▸ **Page excerpt**:
Ganeti
A cluster virtualization manager.
© 2010-2013 Google
Use under GPLv2+ or CC-by-SA
Some images borrowed/modified from Lance Albertson and Iustin Pop
Outline
- Introduction to Ganeti
- Latest features
- Using Ganeti in practice
- How Ganeti is deployed at Google
What can it do?
- Manage clusters of physical machines
- Deploy Xen/KVM/lxc virtual machines on them
- Live migration
- Resiliency to failure (data redundancy over DRBD, or RBD)
- Cluster balancing
- Ease of repairs and hardware swaps
Ideas
- Making the virtualization entry level as low as possible
- Easy to install/manage
- No specialized hardware needed (eg. SANs)
- Lightweight (no "expensive" dependencies)
- Scale to enterprise ecosystems
- Manage symultaneously from 1 to ~200 host machines
- Access to advanced features (drbd, live migration)
- Be a good open source citizen
- Design and code discussions are open
- External contributions are welcome
- Cooperate with other Ganeti users
Terminology
- Node: a virtualization host
- Nodegroup: an omogeneous set of nodes
- Instance: a virtualization guest
- Cluster: a set of nodes, managed as a collective
- Job: a ganeti operation
Technologies
- Linux and standard utils (iproute2, bridge-utils, ssh, opevswitch)

▸ **Data block**:
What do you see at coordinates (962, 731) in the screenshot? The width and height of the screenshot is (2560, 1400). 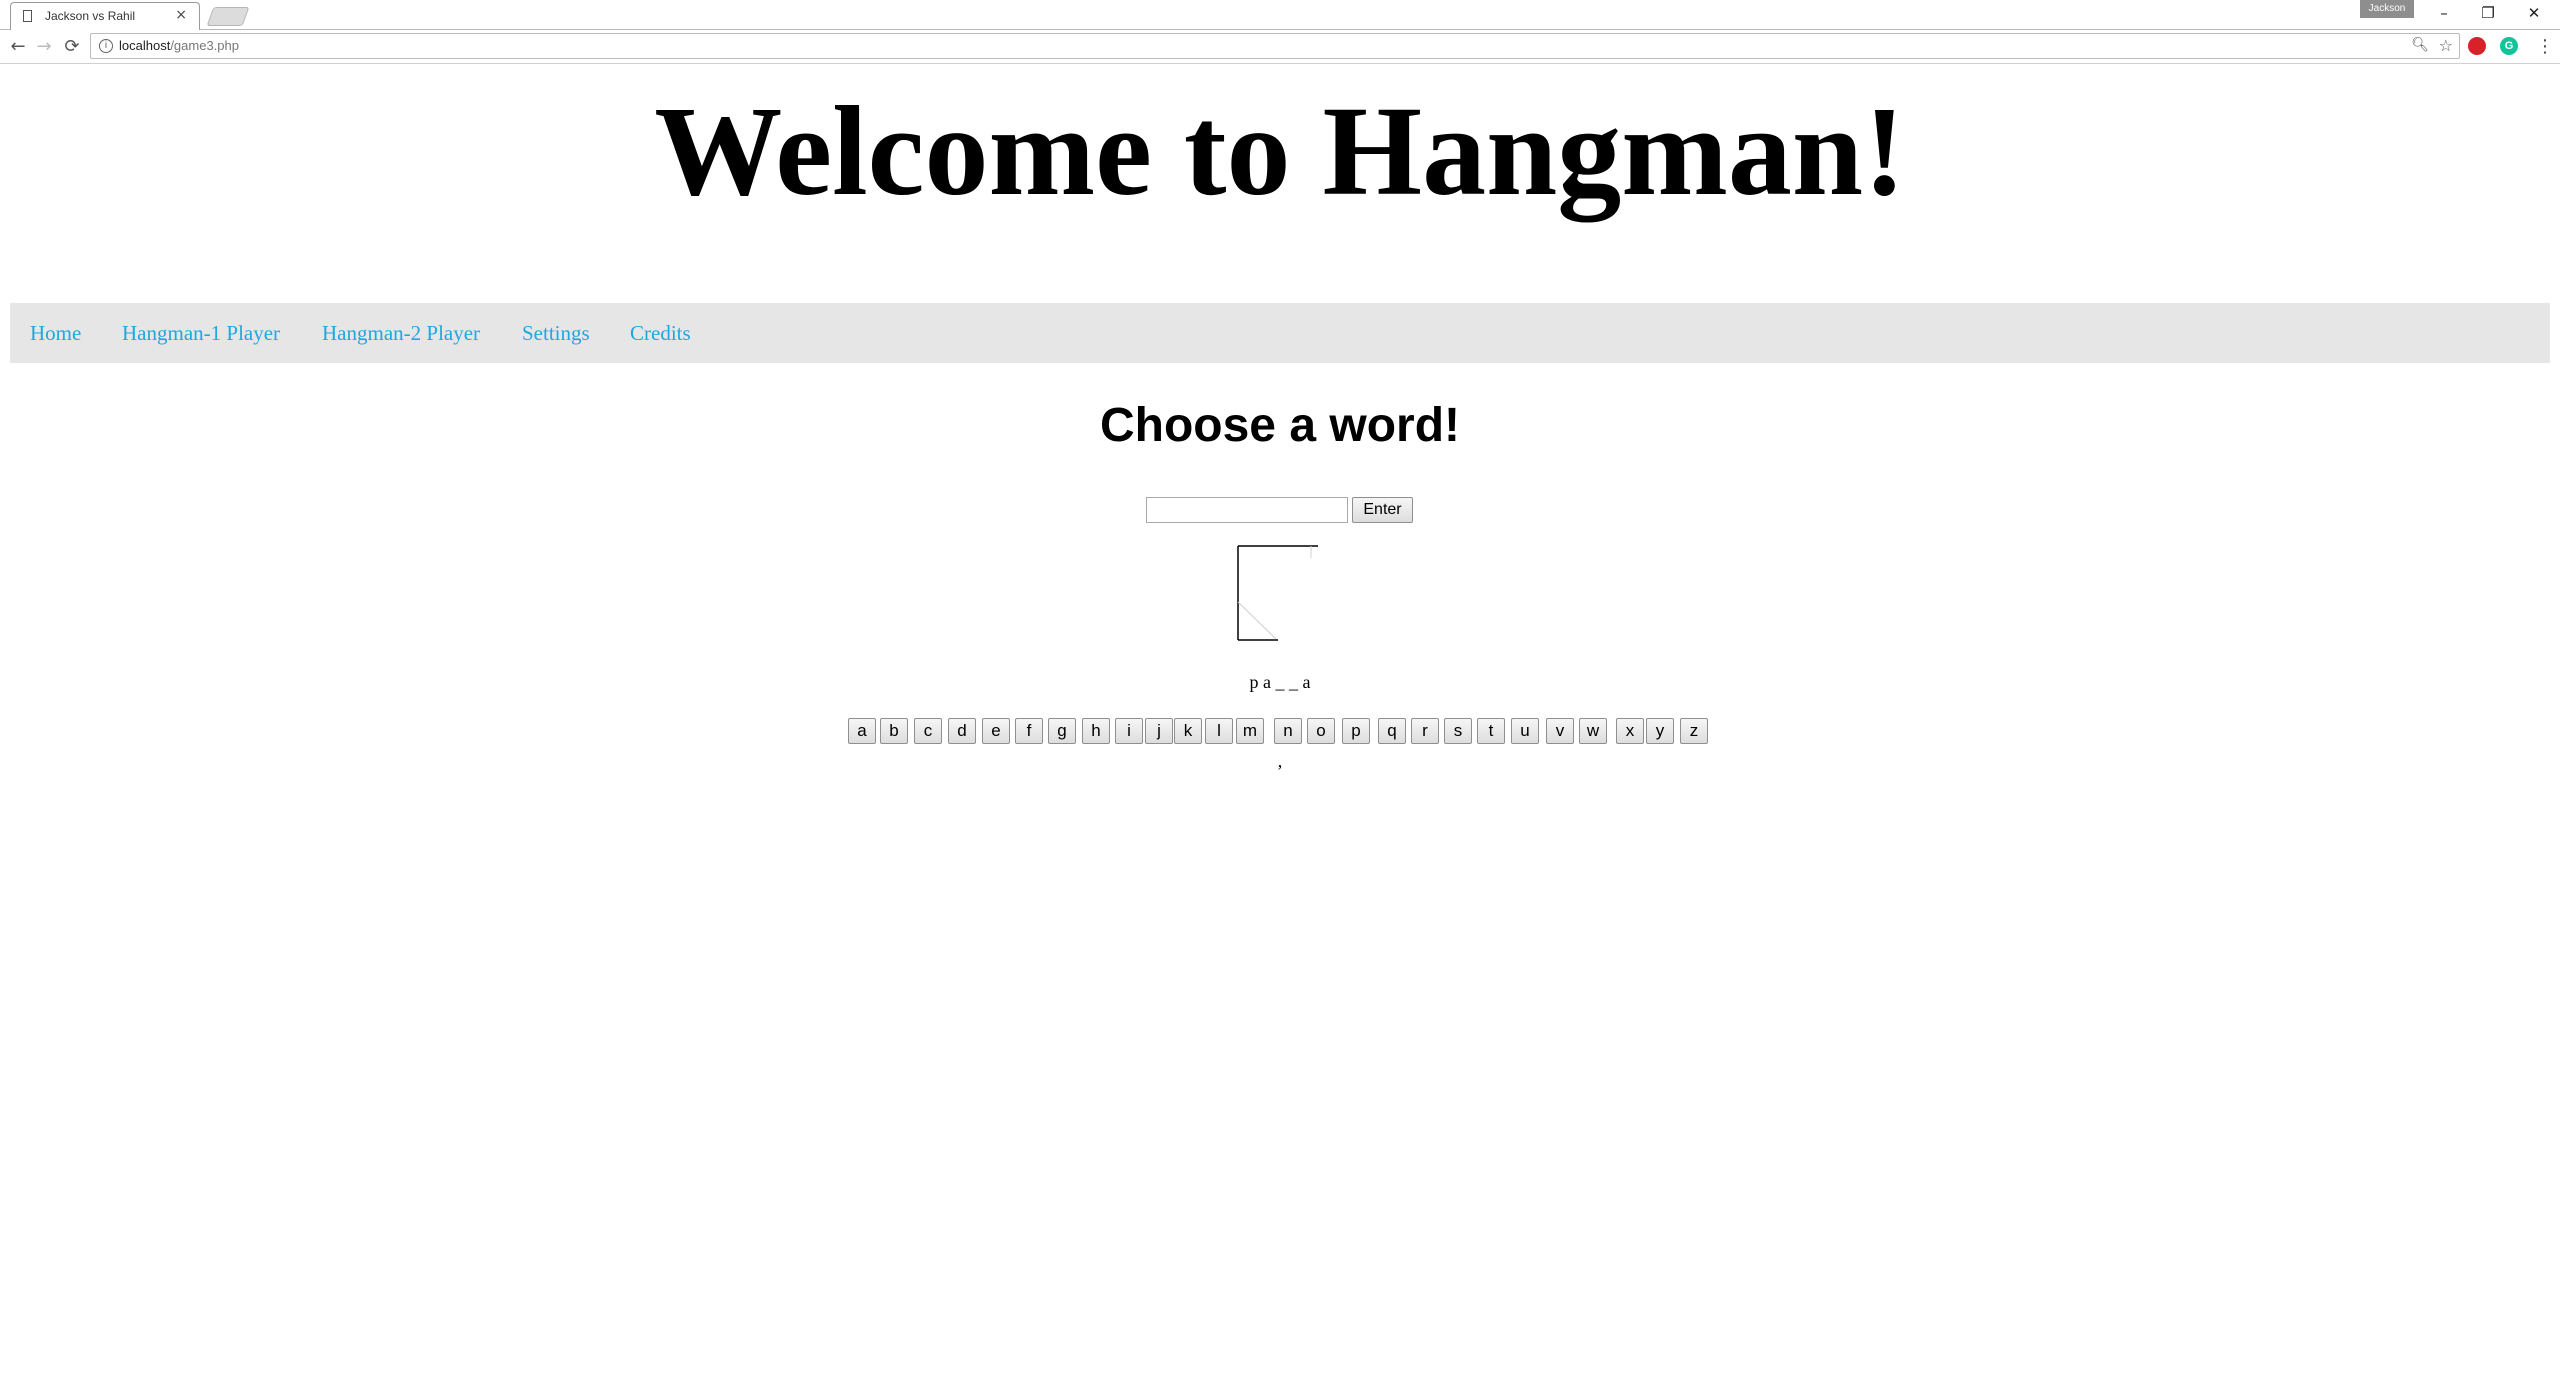 I see `letter-button-d: d` at bounding box center [962, 731].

▸ **Required work**: From the Ganeti overview above, set down word for word everything from "- Manage clusters" down to "DRBD, or RBD)".

▸ **Exercise response**:
- Manage clusters of physical machines
- Deploy Xen/KVM/lxc virtual machines on them
- Live migration
- Resiliency to failure (data redundancy over DRBD, or RBD)